Esta antítesis que Oblitas traza entre la ciudad y el campo se realza con ciertos atisbos filosóficos que son admirables para su tiempo. Obvio que el autor no podía llegar a la filosofía profunda de un Spengler, pero asoman ciertas "intuiciones" que podemos llamar "prespenglerianas", especialmente cuando observa que en la ciudad "el pensamiento tiende a petrificarse", lo que Spengler afirma de la vida de la Urbe, donde ya sin la potencia de la cultura, se transforma en la mecánica civilización, "el espíritu se petrifica". "La Aldea -escribe el filósofo alemán- confirma al campo; es una exaltación de la imagen campestre, La ciudad posterior desafía al campo. La ciudad niega toda naturaleza. Quiere ser otra cosa, una cosa muy elevada", y en "El espíritu de la urbe mundial", añade: -"El coloso pétreo de la ciudad mundial señala el término del ciclo vital de toda gran cultura. El hombre culto, cuya alma plasmó antaño el campo, cae prisionero de su propia creación, la ciudad, y se convierte entonces en su criatura, en su órgano ejecutor, y finalmente en su víctima. Esa masa de piedra es la ciudad absoluta. Su imagen, tal como se dibuja con grandiosa belleza en el mundo luminoso de los ojos humanos, su imagen contiene todo el simbolismo sublime de la muerte, de lo definitivamente "pretérito". La piedra espiritualizada de los edificios góticos ha llegado a convertirse, en el curso de una historia estilística de mil años, en el material inánime de este demoniaco desierto de adoquines."
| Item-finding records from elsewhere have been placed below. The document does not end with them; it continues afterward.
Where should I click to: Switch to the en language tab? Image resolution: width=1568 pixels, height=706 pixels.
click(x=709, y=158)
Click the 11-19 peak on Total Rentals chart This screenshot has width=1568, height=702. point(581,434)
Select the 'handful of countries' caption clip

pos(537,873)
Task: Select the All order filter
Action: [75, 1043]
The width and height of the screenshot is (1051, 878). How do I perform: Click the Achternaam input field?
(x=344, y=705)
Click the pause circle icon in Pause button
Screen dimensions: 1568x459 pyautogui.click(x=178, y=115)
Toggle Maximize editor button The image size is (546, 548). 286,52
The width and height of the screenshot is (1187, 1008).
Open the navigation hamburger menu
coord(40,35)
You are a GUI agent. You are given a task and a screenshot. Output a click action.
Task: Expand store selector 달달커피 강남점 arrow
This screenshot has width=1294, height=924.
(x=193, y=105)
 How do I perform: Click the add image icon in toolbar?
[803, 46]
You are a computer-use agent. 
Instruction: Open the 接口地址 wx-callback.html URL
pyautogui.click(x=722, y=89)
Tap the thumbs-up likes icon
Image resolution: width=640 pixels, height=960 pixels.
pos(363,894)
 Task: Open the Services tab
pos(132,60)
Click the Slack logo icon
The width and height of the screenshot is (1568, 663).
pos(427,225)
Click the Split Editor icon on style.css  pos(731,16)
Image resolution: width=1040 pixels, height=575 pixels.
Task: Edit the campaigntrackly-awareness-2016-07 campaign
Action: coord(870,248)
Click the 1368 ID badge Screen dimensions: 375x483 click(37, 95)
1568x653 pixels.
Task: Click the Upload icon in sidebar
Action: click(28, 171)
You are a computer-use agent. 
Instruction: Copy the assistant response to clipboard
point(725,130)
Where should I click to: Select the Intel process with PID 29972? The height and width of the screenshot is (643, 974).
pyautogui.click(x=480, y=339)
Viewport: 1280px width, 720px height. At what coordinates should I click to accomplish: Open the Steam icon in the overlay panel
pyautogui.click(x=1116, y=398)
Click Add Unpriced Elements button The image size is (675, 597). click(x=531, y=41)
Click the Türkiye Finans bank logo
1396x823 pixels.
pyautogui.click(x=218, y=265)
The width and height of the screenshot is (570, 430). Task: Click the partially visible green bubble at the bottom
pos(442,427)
¡Si hubiese conocido esto Oblitas! El sólo se aleccionó en Víctor Hugo, cuyo culto extremoso de la antítesis le llevaba a extremar, diciéndolo hegelianamente, la "oposición de los contrarios", de la luz y la sombra, sin considerar la fina transición de los claroscuros, la delicadeza de los matices.

Este antitesismo huguesco sigue Oblitas en esta visión de "La Aldea". Pero "la aldea" del escritor cochabambino no es una aldea determinada, geográficamente especificada y ambientada con perspectiva realista, sino una aldea ideal, una especie de arquetipo platónico; no es la pintura de la aldea, sino la filosofía de la aldea, pero una filosofía idealista, romántica. Comparemos, por ejemplo, para hacernos entender mejor, dentro de la literatura nacional, esta "Aldea" de Oblitas, con la visión objetiva, precisa, real, que nos da Jaime Mendoza en Uncía en "Juezllamanpuni", o con la pintura del pueblo de Camargo y del tipo del cinteño que hace Ignacio Prudencio Bustillo en "Junto a la bodega". ¡Cuánta distancia del idealismo platónico del primero al realismo veraz de estos últimos!

La "aldea" del autor de "Marina" es una visión "poética", algo así como "La Aldea Perdida" de Palacio Valdés o, más aún "La aldea de ensueño" de Martínez Sierra.

En: Antología "Medinaceli escoge. La prosa novecentista en Bolivia" (1967).